There is an interesting parallel, obvious open reflection, between modesty and sense of self. It occurred to me on one particularly lazy Saturday as I sat on a friend’s couch and watched a “real” housewife “find” herself relearning the art of striptease (Sorry for the excessive quotation marks, but I can’t help but feel they are necessary). As her male friends looked on and handed over dollar bills, she boasted that she was finally feeling like herself again. Now, I don’t know what exactly this woman was experiencing, but it is hard to believe it was anything like an actual sense of self. For one who has not felt her soul for a long time, the external validation of her exposed body seemed an ample substitute. And just like that, I felt like I understood pop-culture.
Modesty is a pretty well-forgotten virtue. The word itself feels prudish and outdated, something to be considered for your grandmother’s sake at family gatherings. Even in a religious subculture that intends to value it, it has, to most, come to refer simply to how much fabric you have managed to put on yourself or knowing when not to mention your own accomplishments. But as I watched this sad woman complete her empty quest for self-esteem, I wondered if we had entirely forgotten the virtue of real modesty.
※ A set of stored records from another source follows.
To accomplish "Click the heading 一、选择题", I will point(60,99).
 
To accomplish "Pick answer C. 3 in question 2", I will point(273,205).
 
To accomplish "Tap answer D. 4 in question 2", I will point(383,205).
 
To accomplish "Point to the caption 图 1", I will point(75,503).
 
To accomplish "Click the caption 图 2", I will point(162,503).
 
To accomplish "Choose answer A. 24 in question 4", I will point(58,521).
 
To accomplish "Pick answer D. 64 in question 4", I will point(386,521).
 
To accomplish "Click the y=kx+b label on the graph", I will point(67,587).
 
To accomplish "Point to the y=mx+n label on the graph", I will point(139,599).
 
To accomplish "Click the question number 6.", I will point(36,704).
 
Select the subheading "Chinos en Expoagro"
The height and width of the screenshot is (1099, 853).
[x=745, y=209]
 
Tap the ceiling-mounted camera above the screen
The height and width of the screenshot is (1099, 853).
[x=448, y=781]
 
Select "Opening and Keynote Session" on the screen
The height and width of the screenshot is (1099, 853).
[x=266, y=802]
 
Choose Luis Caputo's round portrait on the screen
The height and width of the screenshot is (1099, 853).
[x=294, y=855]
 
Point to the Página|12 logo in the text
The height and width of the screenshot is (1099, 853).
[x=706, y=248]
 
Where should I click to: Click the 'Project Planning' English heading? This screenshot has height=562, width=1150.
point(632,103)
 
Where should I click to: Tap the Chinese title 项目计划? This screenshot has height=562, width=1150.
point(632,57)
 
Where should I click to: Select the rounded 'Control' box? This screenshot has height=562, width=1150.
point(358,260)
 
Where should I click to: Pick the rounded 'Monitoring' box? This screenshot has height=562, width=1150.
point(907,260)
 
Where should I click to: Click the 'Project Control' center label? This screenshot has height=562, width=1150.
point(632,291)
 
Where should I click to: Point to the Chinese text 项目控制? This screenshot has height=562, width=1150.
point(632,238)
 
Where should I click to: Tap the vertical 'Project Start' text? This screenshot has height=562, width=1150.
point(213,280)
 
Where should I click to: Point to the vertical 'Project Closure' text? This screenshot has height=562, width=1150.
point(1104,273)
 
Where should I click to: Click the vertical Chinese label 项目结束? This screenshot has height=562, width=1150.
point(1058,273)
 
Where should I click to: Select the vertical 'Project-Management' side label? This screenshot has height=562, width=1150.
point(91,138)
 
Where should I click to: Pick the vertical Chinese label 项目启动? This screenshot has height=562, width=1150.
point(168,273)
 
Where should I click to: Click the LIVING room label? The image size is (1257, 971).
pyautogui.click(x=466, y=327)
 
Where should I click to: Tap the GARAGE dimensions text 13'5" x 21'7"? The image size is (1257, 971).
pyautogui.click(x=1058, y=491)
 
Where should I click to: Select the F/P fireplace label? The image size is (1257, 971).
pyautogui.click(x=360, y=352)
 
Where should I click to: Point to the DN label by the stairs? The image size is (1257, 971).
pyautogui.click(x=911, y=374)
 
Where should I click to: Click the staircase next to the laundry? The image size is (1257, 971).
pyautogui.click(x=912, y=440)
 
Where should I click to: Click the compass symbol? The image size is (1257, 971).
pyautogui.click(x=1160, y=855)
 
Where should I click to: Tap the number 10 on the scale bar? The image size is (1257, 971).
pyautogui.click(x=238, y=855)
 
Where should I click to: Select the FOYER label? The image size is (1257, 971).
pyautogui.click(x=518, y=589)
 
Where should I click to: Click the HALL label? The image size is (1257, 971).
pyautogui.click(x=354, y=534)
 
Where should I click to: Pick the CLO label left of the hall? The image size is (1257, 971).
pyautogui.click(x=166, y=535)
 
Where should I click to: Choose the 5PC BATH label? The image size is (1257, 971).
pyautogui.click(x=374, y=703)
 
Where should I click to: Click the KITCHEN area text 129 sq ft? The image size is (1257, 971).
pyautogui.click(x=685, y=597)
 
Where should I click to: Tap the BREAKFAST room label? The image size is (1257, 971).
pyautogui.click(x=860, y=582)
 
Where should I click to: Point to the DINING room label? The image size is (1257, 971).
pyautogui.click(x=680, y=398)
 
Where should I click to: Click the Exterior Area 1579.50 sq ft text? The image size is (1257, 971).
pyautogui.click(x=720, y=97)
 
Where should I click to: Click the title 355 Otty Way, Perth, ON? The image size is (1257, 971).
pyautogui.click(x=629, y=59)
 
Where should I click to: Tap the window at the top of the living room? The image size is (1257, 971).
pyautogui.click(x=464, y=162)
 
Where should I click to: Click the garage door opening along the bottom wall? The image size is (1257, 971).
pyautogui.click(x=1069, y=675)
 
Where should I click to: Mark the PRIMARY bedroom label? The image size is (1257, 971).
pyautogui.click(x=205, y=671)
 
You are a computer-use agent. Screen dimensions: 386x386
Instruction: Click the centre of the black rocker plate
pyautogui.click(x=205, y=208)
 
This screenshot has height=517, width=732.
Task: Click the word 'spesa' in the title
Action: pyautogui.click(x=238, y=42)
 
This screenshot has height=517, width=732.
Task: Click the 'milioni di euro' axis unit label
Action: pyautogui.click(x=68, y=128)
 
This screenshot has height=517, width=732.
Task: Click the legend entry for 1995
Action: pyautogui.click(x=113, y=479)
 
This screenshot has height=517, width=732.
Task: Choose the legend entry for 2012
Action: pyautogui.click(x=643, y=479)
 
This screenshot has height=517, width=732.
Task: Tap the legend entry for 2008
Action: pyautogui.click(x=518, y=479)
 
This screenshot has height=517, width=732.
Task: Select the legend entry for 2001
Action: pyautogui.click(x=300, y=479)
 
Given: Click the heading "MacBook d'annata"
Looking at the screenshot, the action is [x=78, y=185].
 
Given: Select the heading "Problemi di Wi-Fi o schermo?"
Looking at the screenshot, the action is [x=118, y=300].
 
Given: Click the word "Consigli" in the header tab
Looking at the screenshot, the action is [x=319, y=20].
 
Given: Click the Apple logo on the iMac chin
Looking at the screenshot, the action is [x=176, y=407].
Between secular culture’s complete ignorance of the subject, and religious people relegating the idea to necklines and hems, we seem to have lost modesty’s true value. Some virtues are good onto themselves, but modesty is a mean to an end (or several). Though we often talk of how it protects others from lust, annoyance, or envy, we forget that one’s modesty is actually much better at protecting oneself. Modesty is, at its core, the protection of what is personal and private. This is true as much of one’s internal world as it is of one’s body. In protecting yourself through the exercise of modesty, you say, “God and I know who I am and what I am worth, and that judgment is enough.”
Modesty has the power to harbor your dreams and goals until their fruition, keeping them from death through over-exposure, bad counsel, or malice. It keeps your body protected and preserved for its proper use in family life, as well as providing you with a tangible sense that you belong only to those whom you have expressly devoted yourself to.
As I developed this idea in my mind I became convicted of how sorely and extremely we are missing it. A modest culture could support few reality TV shows, for one. There could be no Jersey Shore, where people seem to exist entirely for the amount of exposure they can conger. Books would need to be about ideas and stories again, rather than whose face is on the cover and what sordid details of their life we have yet to learn. Some clothing lines would cease to exist entirely if teenagers weren’t seeking to expose themselves, whole cable networks would no longer have programming, and celebrity magazines would have little to print—in fact, our idea of celebrity would probably have to be fundamentally changed.
At the core of this change would be an elimination of a whole lot of noise. With less of the external validation that can come from over-exposure, we might just be forced to look inward, endeavoring to see ourselves as we are before God, the actual self behind what we choose to display. And many—like the housewife-cum-stripper—would find nothing there.